Reproduce all records word for word.
*** Task inputs ***
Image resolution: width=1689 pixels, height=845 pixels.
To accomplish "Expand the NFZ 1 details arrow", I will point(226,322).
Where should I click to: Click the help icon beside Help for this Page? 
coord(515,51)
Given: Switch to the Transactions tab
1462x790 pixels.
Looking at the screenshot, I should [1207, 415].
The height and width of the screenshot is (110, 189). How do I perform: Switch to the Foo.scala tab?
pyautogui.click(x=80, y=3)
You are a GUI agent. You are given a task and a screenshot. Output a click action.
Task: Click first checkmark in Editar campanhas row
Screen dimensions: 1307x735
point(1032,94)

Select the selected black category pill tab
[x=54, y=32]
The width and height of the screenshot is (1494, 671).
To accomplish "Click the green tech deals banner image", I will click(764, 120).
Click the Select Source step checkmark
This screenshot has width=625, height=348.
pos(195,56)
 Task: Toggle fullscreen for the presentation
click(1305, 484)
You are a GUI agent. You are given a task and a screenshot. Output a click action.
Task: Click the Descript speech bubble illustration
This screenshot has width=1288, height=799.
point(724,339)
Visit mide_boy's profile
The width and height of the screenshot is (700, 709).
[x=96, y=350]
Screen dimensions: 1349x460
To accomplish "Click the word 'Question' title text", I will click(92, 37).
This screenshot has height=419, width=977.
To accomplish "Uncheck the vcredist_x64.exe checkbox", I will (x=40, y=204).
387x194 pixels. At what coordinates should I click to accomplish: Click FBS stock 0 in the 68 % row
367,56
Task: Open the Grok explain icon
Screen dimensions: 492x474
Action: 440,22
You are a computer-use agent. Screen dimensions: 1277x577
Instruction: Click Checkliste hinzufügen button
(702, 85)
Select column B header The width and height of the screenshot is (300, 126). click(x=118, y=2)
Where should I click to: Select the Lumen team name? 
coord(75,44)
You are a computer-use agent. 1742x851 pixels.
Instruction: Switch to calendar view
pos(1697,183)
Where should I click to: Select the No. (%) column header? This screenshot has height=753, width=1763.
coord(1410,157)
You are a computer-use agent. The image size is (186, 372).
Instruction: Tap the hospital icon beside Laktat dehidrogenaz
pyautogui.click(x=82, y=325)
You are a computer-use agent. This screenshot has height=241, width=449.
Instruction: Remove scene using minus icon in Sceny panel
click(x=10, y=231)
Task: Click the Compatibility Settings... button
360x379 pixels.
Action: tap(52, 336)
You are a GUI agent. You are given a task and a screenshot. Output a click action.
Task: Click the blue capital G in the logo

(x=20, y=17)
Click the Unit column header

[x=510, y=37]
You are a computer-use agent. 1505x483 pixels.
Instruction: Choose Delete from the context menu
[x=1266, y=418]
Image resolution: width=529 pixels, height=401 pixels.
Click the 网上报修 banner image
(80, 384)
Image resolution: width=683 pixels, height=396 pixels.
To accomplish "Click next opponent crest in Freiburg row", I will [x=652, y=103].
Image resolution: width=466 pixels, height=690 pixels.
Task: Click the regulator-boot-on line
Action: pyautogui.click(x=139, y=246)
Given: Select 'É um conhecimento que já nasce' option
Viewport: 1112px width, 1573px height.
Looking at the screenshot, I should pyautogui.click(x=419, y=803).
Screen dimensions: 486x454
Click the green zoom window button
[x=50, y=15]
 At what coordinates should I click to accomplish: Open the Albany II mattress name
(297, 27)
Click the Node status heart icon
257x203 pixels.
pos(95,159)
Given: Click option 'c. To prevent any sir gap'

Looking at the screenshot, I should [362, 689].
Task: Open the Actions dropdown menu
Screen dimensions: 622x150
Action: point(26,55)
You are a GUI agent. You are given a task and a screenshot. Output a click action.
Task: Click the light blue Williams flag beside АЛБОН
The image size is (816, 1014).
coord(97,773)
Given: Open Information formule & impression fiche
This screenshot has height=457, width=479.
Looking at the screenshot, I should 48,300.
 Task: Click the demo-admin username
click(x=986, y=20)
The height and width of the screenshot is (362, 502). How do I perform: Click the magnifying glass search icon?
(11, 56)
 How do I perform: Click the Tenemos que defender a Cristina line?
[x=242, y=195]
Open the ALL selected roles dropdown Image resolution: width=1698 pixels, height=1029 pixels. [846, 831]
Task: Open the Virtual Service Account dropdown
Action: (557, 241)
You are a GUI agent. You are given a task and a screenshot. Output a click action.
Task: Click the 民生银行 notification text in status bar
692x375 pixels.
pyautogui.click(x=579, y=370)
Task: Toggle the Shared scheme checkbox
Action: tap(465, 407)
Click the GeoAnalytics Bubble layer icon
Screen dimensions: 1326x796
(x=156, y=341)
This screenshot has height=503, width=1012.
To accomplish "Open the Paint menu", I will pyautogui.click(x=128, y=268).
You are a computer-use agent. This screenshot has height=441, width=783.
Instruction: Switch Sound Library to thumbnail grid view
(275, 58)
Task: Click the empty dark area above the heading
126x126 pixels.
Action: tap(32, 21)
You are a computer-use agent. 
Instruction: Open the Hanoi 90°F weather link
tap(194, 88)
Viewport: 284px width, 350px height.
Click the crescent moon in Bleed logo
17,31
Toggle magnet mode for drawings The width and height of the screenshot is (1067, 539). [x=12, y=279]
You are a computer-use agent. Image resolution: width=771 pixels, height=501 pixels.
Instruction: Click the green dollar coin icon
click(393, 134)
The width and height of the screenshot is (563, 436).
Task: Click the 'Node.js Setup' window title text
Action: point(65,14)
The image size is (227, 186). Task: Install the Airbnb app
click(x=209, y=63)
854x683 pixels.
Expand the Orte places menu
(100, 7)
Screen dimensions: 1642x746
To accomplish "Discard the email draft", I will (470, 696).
*** End of Task inputs ***
Response:
Image resolution: width=1689 pixels, height=845 pixels.
To accomplish "Expand the NFZ 1 details arrow", I will point(226,322).
Where should I click to: Click the help icon beside Help for this Page? 
coord(515,51)
Given: Switch to the Transactions tab
1462x790 pixels.
Looking at the screenshot, I should [1207, 415].
The height and width of the screenshot is (110, 189). How do I perform: Switch to the Foo.scala tab?
pyautogui.click(x=80, y=3)
You are a GUI agent. You are given a task and a screenshot. Output a click action.
Task: Click first checkmark in Editar campanhas row
Screen dimensions: 1307x735
point(1032,94)

Select the selected black category pill tab
[x=54, y=32]
The width and height of the screenshot is (1494, 671).
To accomplish "Click the green tech deals banner image", I will click(764, 120).
Click the Select Source step checkmark
This screenshot has width=625, height=348.
pos(195,56)
 Task: Toggle fullscreen for the presentation
click(1305, 484)
You are a GUI agent. You are given a task and a screenshot. Output a click action.
Task: Click the Descript speech bubble illustration
This screenshot has width=1288, height=799.
point(724,339)
Visit mide_boy's profile
The width and height of the screenshot is (700, 709).
[x=96, y=350]
Screen dimensions: 1349x460
To accomplish "Click the word 'Question' title text", I will click(92, 37).
This screenshot has height=419, width=977.
To accomplish "Uncheck the vcredist_x64.exe checkbox", I will (x=40, y=204).
387x194 pixels. At what coordinates should I click to accomplish: Click FBS stock 0 in the 68 % row
367,56
Task: Open the Grok explain icon
Screen dimensions: 492x474
Action: 440,22
You are a computer-use agent. Screen dimensions: 1277x577
Instruction: Click Checkliste hinzufügen button
(702, 85)
Select column B header The width and height of the screenshot is (300, 126). click(x=118, y=2)
Where should I click to: Select the Lumen team name? 
coord(75,44)
You are a computer-use agent. 1742x851 pixels.
Instruction: Switch to calendar view
pos(1697,183)
Where should I click to: Select the No. (%) column header? This screenshot has height=753, width=1763.
coord(1410,157)
You are a computer-use agent. The image size is (186, 372).
Instruction: Tap the hospital icon beside Laktat dehidrogenaz
pyautogui.click(x=82, y=325)
You are a computer-use agent. This screenshot has height=241, width=449.
Instruction: Remove scene using minus icon in Sceny panel
click(x=10, y=231)
Task: Click the Compatibility Settings... button
360x379 pixels.
Action: tap(52, 336)
You are a GUI agent. You are given a task and a screenshot. Output a click action.
Task: Click the blue capital G in the logo

(x=20, y=17)
Click the Unit column header

[x=510, y=37]
You are a computer-use agent. 1505x483 pixels.
Instruction: Choose Delete from the context menu
[x=1266, y=418]
Image resolution: width=529 pixels, height=401 pixels.
Click the 网上报修 banner image
(80, 384)
Image resolution: width=683 pixels, height=396 pixels.
To accomplish "Click next opponent crest in Freiburg row", I will [x=652, y=103].
Image resolution: width=466 pixels, height=690 pixels.
Task: Click the regulator-boot-on line
Action: pyautogui.click(x=139, y=246)
Given: Select 'É um conhecimento que já nasce' option
Viewport: 1112px width, 1573px height.
Looking at the screenshot, I should pyautogui.click(x=419, y=803).
Screen dimensions: 486x454
Click the green zoom window button
[x=50, y=15]
 At what coordinates should I click to accomplish: Open the Albany II mattress name
(297, 27)
Click the Node status heart icon
257x203 pixels.
pos(95,159)
Given: Click option 'c. To prevent any sir gap'

Looking at the screenshot, I should [362, 689].
Task: Open the Actions dropdown menu
Screen dimensions: 622x150
Action: point(26,55)
You are a GUI agent. You are given a task and a screenshot. Output a click action.
Task: Click the light blue Williams flag beside АЛБОН
The image size is (816, 1014).
coord(97,773)
Given: Open Information formule & impression fiche
This screenshot has height=457, width=479.
Looking at the screenshot, I should 48,300.
 Task: Click the demo-admin username
click(x=986, y=20)
The height and width of the screenshot is (362, 502). How do I perform: Click the magnifying glass search icon?
(11, 56)
 How do I perform: Click the Tenemos que defender a Cristina line?
[x=242, y=195]
Open the ALL selected roles dropdown Image resolution: width=1698 pixels, height=1029 pixels. [846, 831]
Task: Open the Virtual Service Account dropdown
Action: (557, 241)
You are a GUI agent. You are given a task and a screenshot. Output a click action.
Task: Click the 民生银行 notification text in status bar
692x375 pixels.
pyautogui.click(x=579, y=370)
Task: Toggle the Shared scheme checkbox
Action: tap(465, 407)
Click the GeoAnalytics Bubble layer icon
Screen dimensions: 1326x796
(x=156, y=341)
This screenshot has height=503, width=1012.
To accomplish "Open the Paint menu", I will pyautogui.click(x=128, y=268).
You are a computer-use agent. This screenshot has height=441, width=783.
Instruction: Switch Sound Library to thumbnail grid view
(275, 58)
Task: Click the empty dark area above the heading
126x126 pixels.
Action: tap(32, 21)
You are a computer-use agent. 
Instruction: Open the Hanoi 90°F weather link
tap(194, 88)
Viewport: 284px width, 350px height.
Click the crescent moon in Bleed logo
17,31
Toggle magnet mode for drawings The width and height of the screenshot is (1067, 539). [x=12, y=279]
You are a computer-use agent. Image resolution: width=771 pixels, height=501 pixels.
Instruction: Click the green dollar coin icon
click(393, 134)
The width and height of the screenshot is (563, 436).
Task: Click the 'Node.js Setup' window title text
Action: point(65,14)
The image size is (227, 186). Task: Install the Airbnb app
click(x=209, y=63)
854x683 pixels.
Expand the Orte places menu
(100, 7)
Screen dimensions: 1642x746
To accomplish "Discard the email draft", I will (470, 696).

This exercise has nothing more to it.